## AIM OF THE TASK
Would you please copy only the lines from the line that contains "Task: Uncheck the 'Oplichten' checkbox" to the end of the data below, exactly, leaving every picture out?

────────────────────

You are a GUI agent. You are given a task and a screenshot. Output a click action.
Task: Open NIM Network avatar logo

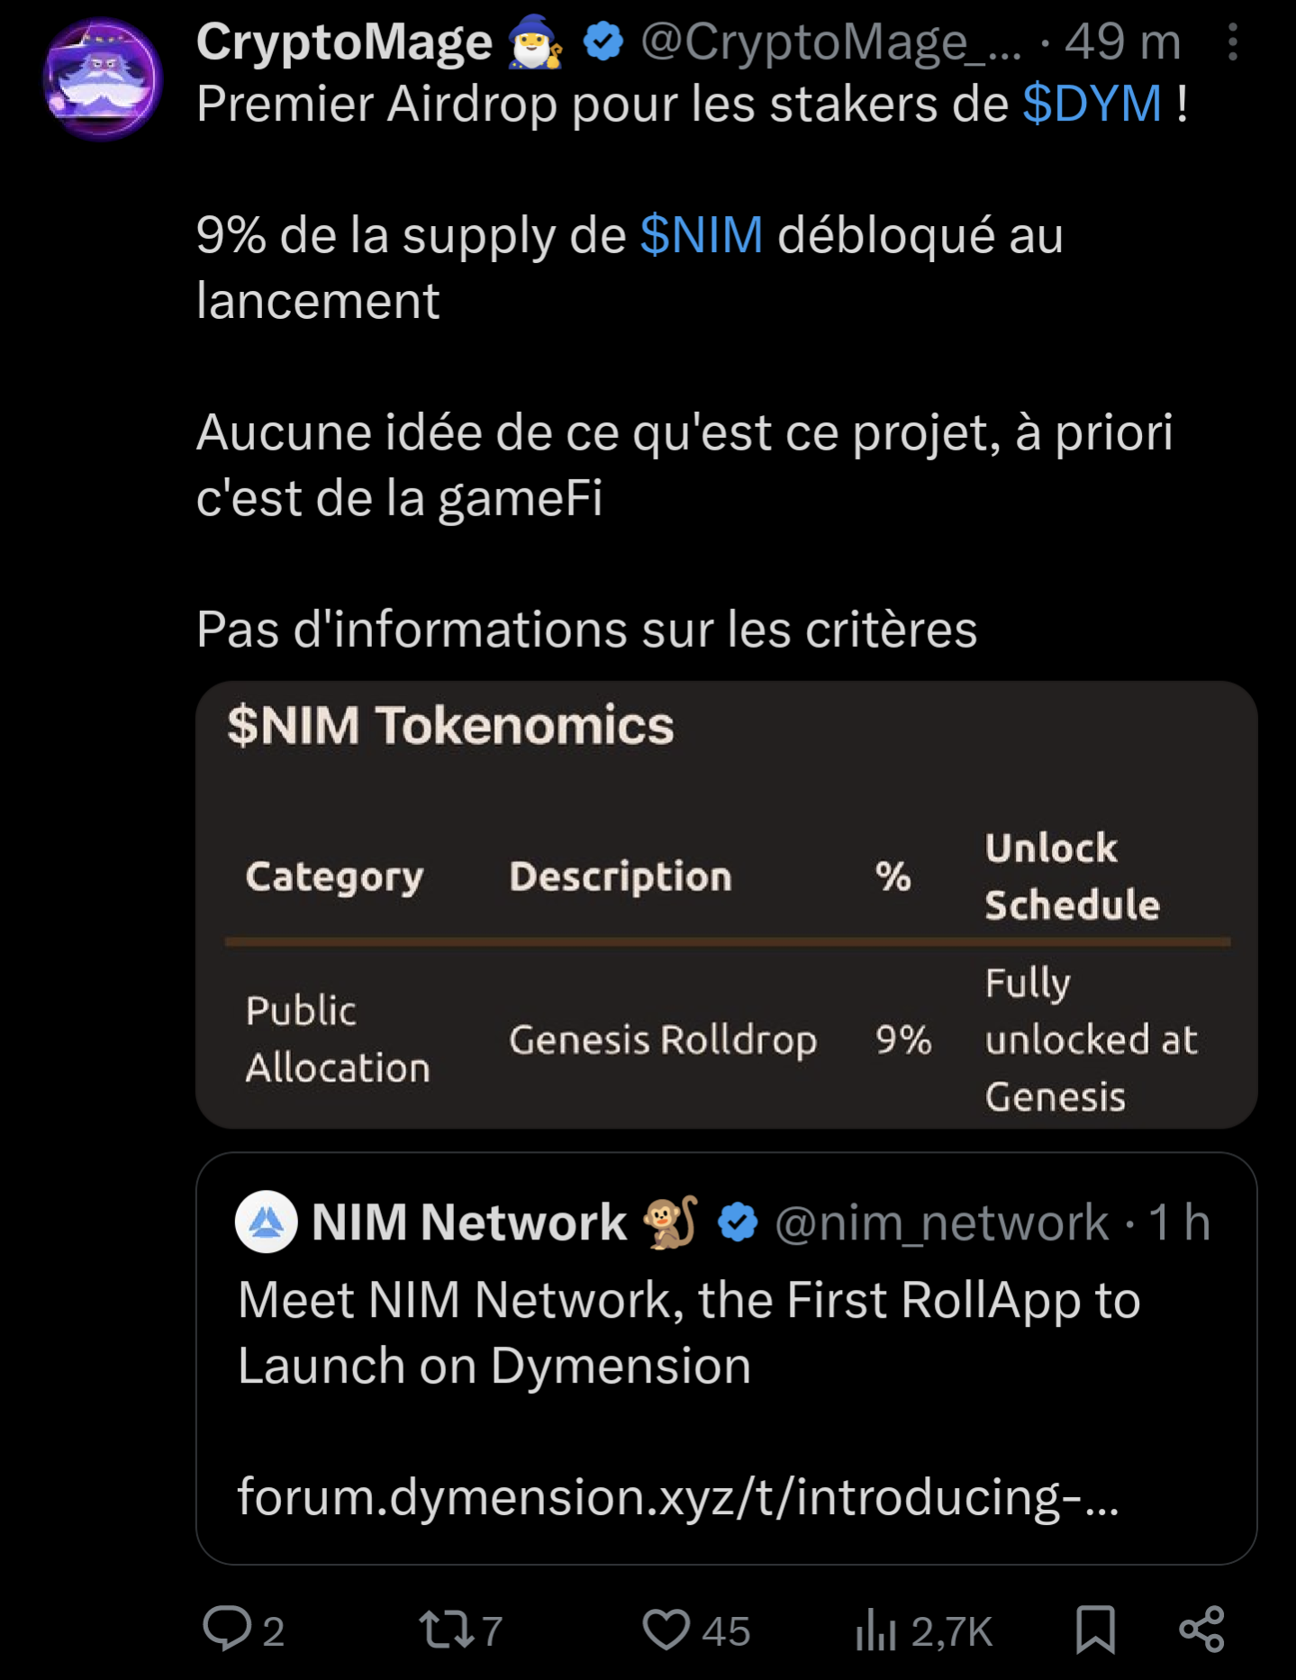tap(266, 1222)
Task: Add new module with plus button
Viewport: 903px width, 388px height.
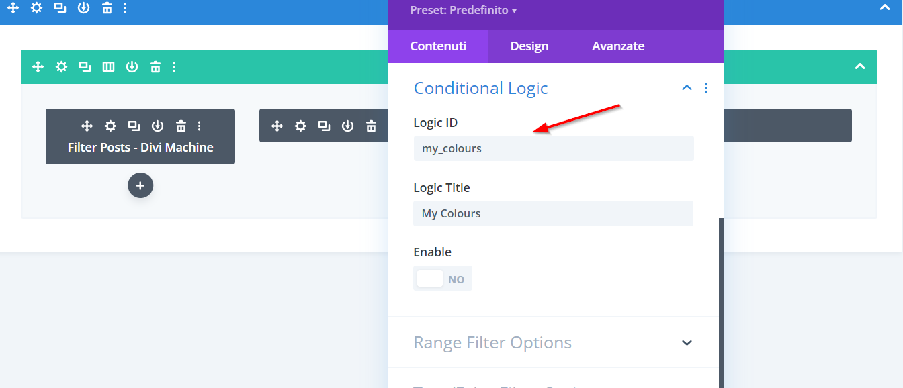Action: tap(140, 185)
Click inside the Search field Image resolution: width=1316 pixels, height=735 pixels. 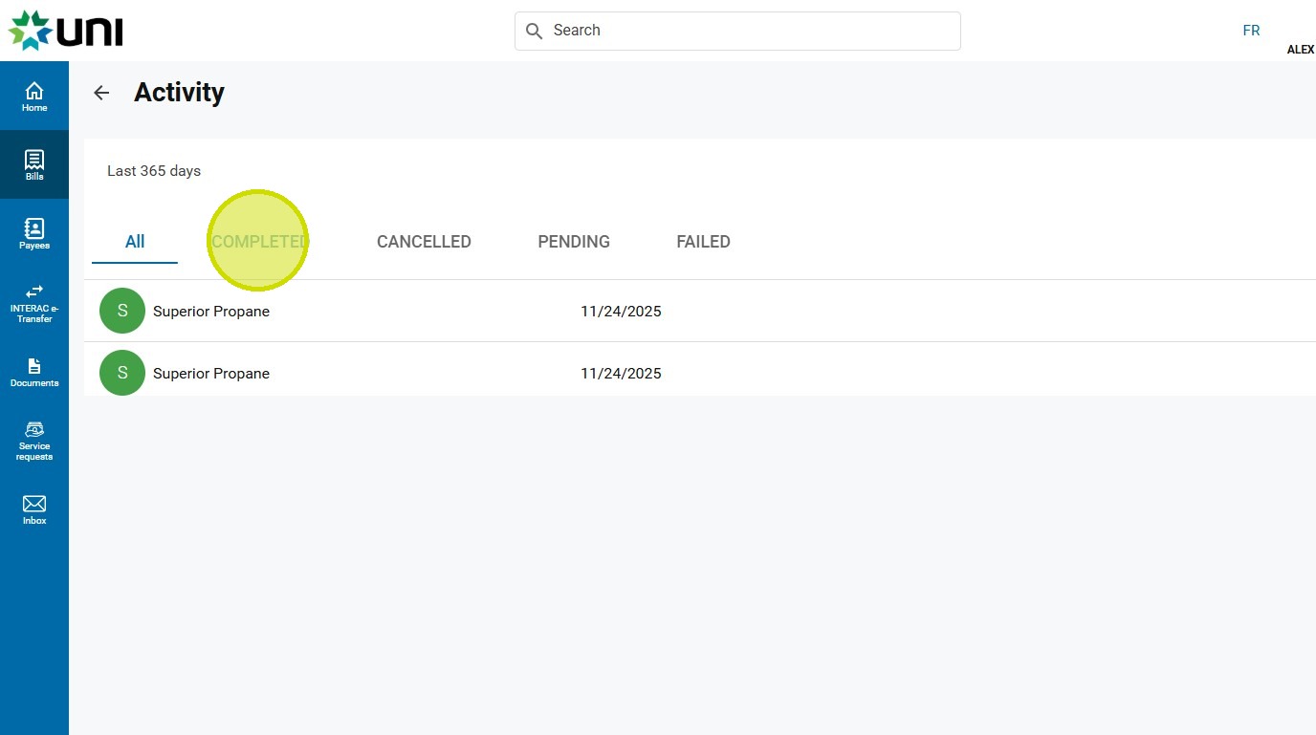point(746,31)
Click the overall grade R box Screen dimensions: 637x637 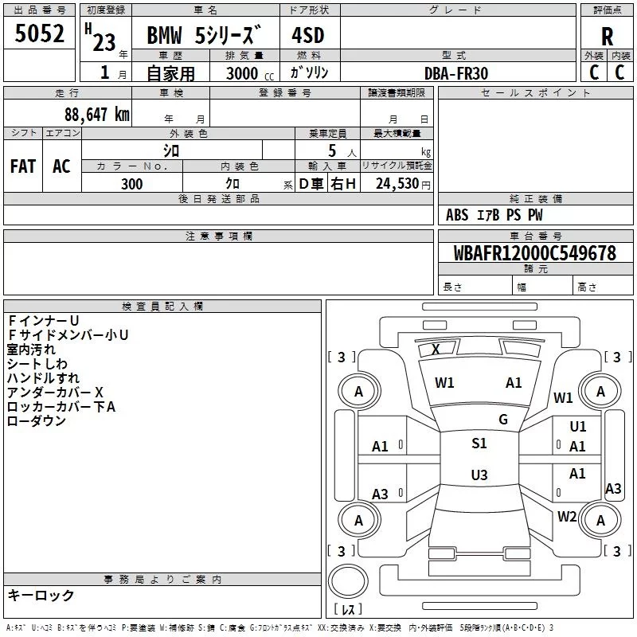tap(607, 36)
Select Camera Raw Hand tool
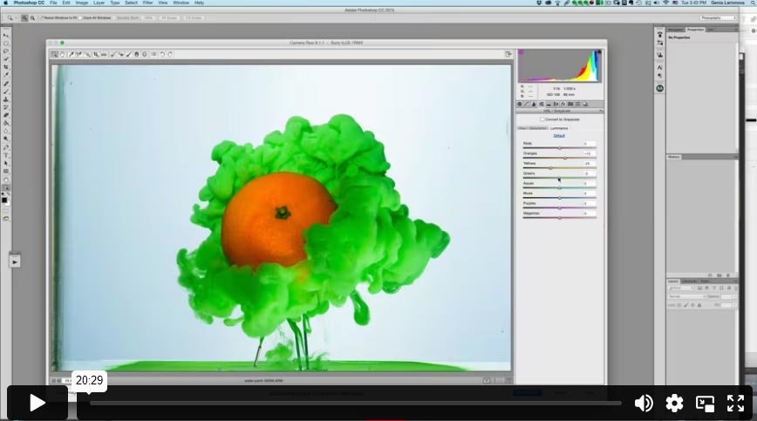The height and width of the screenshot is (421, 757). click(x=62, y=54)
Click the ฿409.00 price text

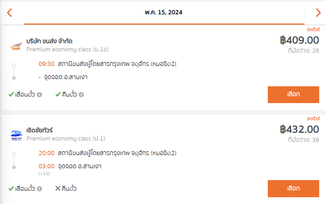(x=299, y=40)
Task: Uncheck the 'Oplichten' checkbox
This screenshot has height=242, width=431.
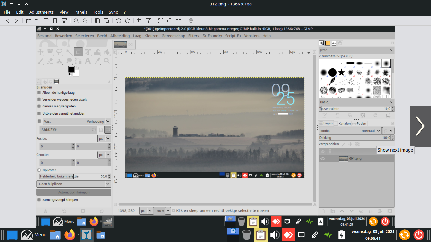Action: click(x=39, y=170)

────────────────────

## ANSWER SECTION
Task: Uncheck the 'Oplichten' checkbox
This screenshot has height=242, width=431.
Action: click(x=39, y=170)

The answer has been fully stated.